* **Excerpt**:
╭──

Meanwhile the bond sell-off enjoyed a small reprieve overnight after ECB President Christine Lagarde said the Bank was “closely monitoring the evolution of longer-term nominal bond yields”. A strong signal suggesting the Bank is becoming uncomfortable with the current bond sell-off and it is prepared to intervene. Lagarde’s comments helped core European bond yields closed lower overnight with 10y Bunds ending the day at 0.341%, following an overnight high of -0.28%.
After trading to a high of 1.3925% during our afternoon session, Lagarde’s comments saw 10y UST yields trade to an overnight low of 1.3245%, but in the past few hours the benchmark yield is on the rise again and is currently trading at 1.3670%.

╰──

* **Work instruction**:
Pick up the commentary on bond yields above after its last sentence and continue it.

* **Data for analysis**:

╭──

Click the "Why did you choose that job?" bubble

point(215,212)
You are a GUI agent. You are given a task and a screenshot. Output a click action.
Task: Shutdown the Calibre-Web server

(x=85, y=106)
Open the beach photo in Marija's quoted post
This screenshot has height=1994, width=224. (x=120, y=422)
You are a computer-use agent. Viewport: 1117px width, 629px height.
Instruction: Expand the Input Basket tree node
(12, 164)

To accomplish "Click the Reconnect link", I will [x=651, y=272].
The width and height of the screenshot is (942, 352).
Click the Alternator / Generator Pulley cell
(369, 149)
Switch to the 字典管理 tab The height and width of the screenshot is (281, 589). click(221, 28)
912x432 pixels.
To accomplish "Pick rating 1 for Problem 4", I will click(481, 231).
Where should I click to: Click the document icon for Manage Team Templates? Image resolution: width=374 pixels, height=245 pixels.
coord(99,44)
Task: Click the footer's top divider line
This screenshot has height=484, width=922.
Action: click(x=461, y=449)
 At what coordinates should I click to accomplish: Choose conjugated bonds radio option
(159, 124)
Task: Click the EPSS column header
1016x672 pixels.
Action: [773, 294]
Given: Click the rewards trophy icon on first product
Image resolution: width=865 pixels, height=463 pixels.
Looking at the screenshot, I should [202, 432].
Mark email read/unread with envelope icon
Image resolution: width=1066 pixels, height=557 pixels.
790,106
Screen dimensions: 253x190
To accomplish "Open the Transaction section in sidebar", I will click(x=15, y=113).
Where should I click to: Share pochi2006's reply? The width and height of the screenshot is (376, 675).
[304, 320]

╰──

* **Reply**:
Yesterday, the AU bond market stole the show with a sharp sell-off across the curve. The ACGB April 2024 bond, the RBA YCC target, had been slowly creeping up from 0.102% on February 9 and closed last week at 0.1225%. The expectation was for the RBA to step in this week, buy the bond with some gusto and push the yield back down to its 0.1% target. In the end, the RBA announced it would buy $1bn of the bond, a half-hearted effort bearing in mind that in its last foray in December it bought $2bn. The market was not impressed, triggering a big sell that now sees the April 2024 with a yield of 0.2150%. The 10y part of the curve also came under pressure, the 10y yield closed at 1.602% ( up 17bps) and overnight the sell-off in AU bond futures has continued, with the futures trading at 98.35, implying a yield of 1.65%.
Central Banks certainly have the ammunition to fight the move up yields, technically all they need to do is print more money, but their resolve is clearly been tested as investor position for a rise in inflation fuelled by vaccination programs around the globe and speculation over a new commodity cycle.
On the latter, price action overnight has done nothing to dissuade the notion that the global economic recovery will be a boom for commodities . Oil prices have led the gains up ~3%, Brent oil climbed above $64 a barrel as Goldman Sachs analysts predicted prices could advance into the $70s in coming months. Copper rose above $9,000 a metric ton for the first time in nine years (1.64%), and even gold join the party recording its best daily gain in 35 trading days, up 1.7% to $1806.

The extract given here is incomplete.